Tax revenues from the new gambling initiative, slated largely to help fund the plan, were initially expected to start streaming in later this year, after the May 1 start of newly legalized sports betting here.
But one look at the empty streets and shuttered casinos in Black Hawk and Central City makes clear that the future of sports betting and its promised tax revenues are uncertain at best, at least in the near term.
Estimates presented to the legislature late last year, after voters approved Proposition DD in November, indicated that the new tax might generate as much as $9.6 million in its first full year of operation, enough to pay for regulatory and administrative costs, and provide perhaps as much as $6.3 million for the Colorado Water Plan.
That’s a fraction of the $100 million or so water officials believe it would cost to fully fund the plan on an annual basis, but it was an important first step in setting up a sustainable source of revenue.
Those early revenue numbers are out the window now, however, thanks largely to the pandemic.
“There’s just nothing to bet on,” said Doug Kemper, executive director of the Colorado Water Congress, a nonpartisan industry group that represents several hundred of Colorado’s key water interests.
But sports-betting revenue estimates were in trouble even before COVID-19 shut down sports.
By late December, the Department of Revenue had determined that the license fees on which revenue estimates had been partially based originally were set too high and would have to be brought down significantly, from $125,000 to roughly $1,200, according to the Division of Gaming.
Now gaming officials estimate annual revenue will be just $1.5 million to $1.7 million, far below the original $9.6 million.
“The Department’s internal revenue expectations are much lower than [the earlier] fiscal note estimates,” according to a Department of Revenue report to the legislature dated Dec. 19, 2019.
“It’s definitely a major blow,” said Floyd Ciruli, a political analyst who followed Proposition DD, and who tracks water issues for the Colorado Water Congress.
Sports-betting revenue could have been a bright spot this year, when the state budget is facing an estimated $2 billion budget deficit, one roughly twice as high as that generated during the Great Recession of 2008 to 2010.
Dan Hartman, director of Colorado’s Division of Gaming, said there are too many unknowns right now to predict what, if any, revenue the sports tax might generate this year.
Whether even the lower $1.5 million revenue estimate will hold is unclear, he said. “That’s going to depend on how quickly people come back. We just have to wait and see. I’m hoping it’s a lot more.”

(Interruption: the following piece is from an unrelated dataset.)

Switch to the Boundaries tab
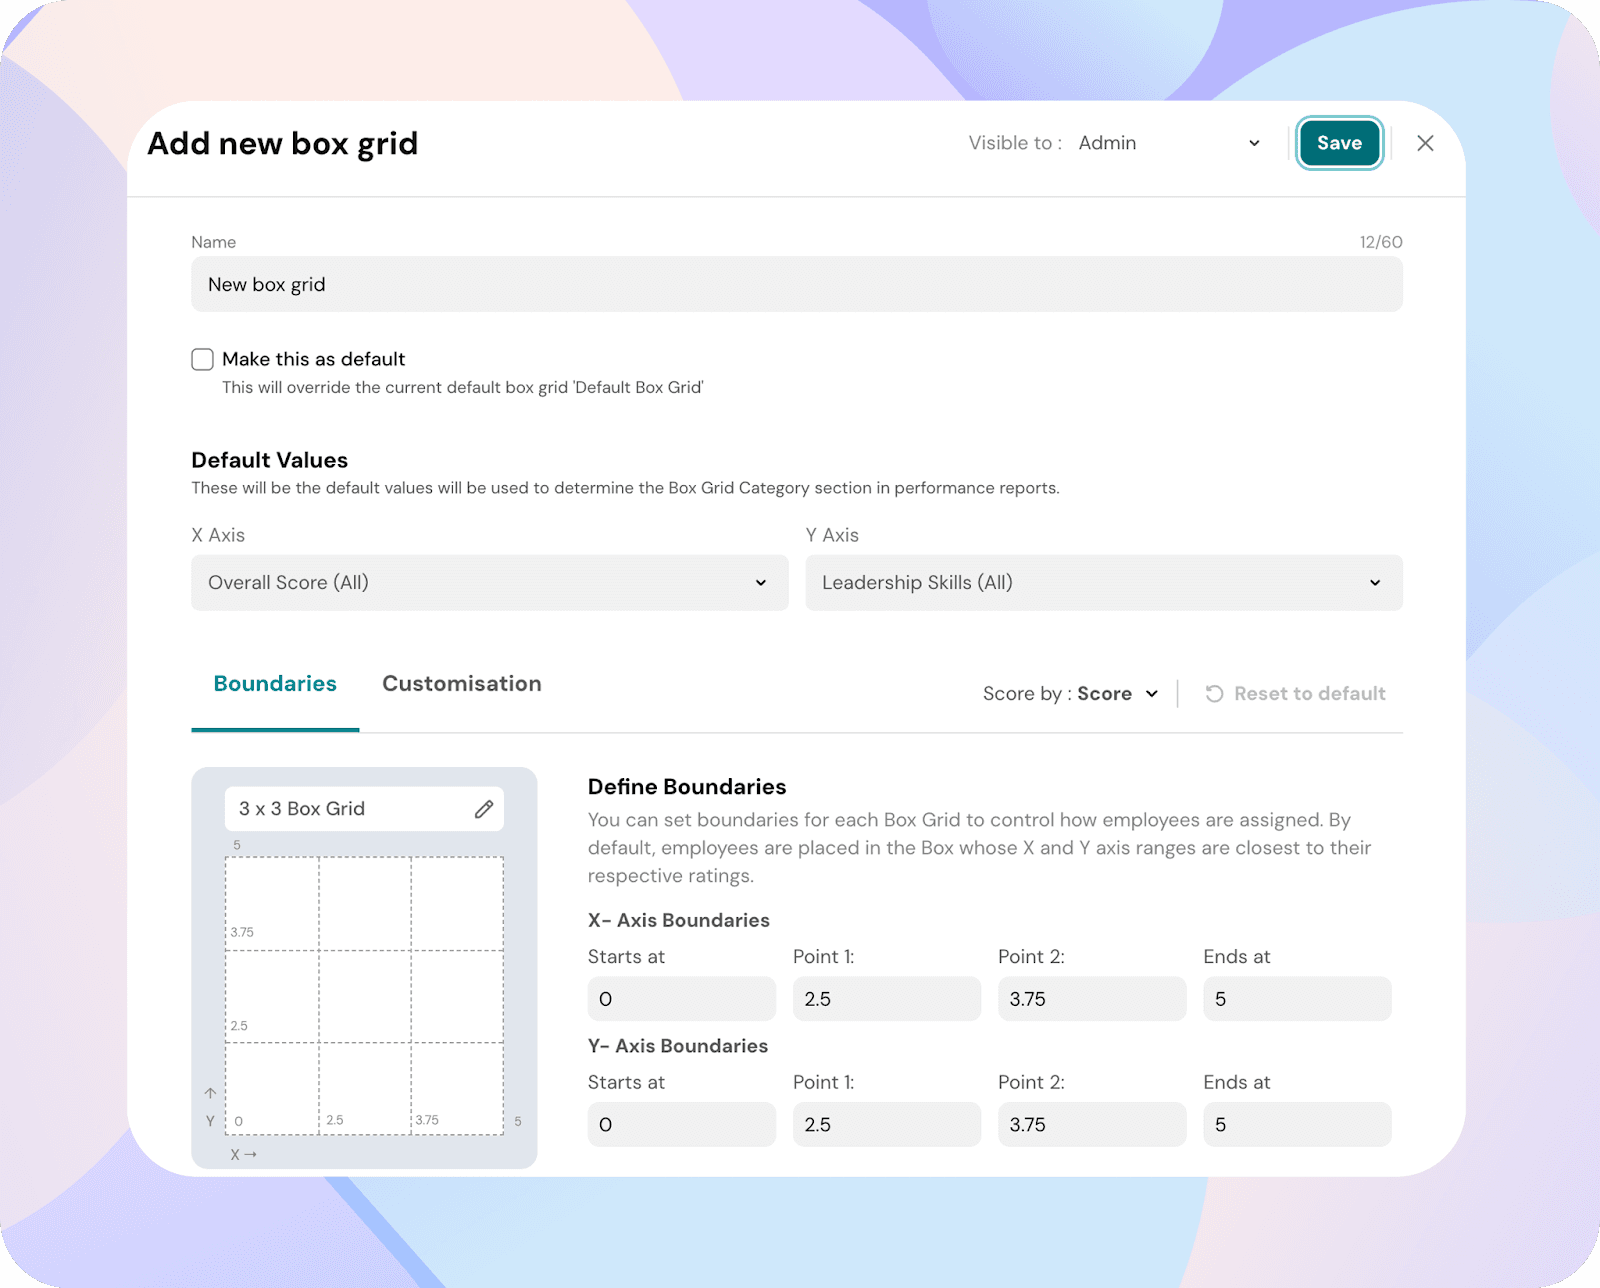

But Hartman said the Division of Gaming did approve a new operations fee, which will at least cover the cost of overseeing betting.
“While we didn’t get those license fees that were written into statute, we did impose a fee [on operators] that takes the cost of regulation out of the tax money,” Hartman said. “So whatever tax money comes in will all go to the beneficiaries,” including the water plan and gambling addiction programs.
How much state money, if any, can be salvaged elsewhere for the water plan this year isn’t clear.
The Colorado Water Conservation Board (CWCB), which implements the plan, also receives funding from tax revenues generated by oil and gas production and those funds have helped pay for water plan programs. But that money is drying up as well due to the crash in oil markets. Because those revenues don’t flow to the CWCB in the year in which they’re received, their loss won’t hit the CWCB until the next fiscal year, which begins July 1, 2021, according to the Joint Budget Committee.
State agencies are expected to have a clearer picture of how much cash they will have to operate with once the Joint Budget Committee finishes work on a revised spending plan in early May. Until then each is evaluating various alternatives, officials said.
Becky Mitchell, executive director of the CWCB, said the agency hadn’t planned on big cash from the sports-betting tax anytime soon and that the news wouldn’t deter her staff from continuing to implement the plan.
“Just because we don’t have [that additional] money, doesn’t mean we stop working. It means we up our game,” she said.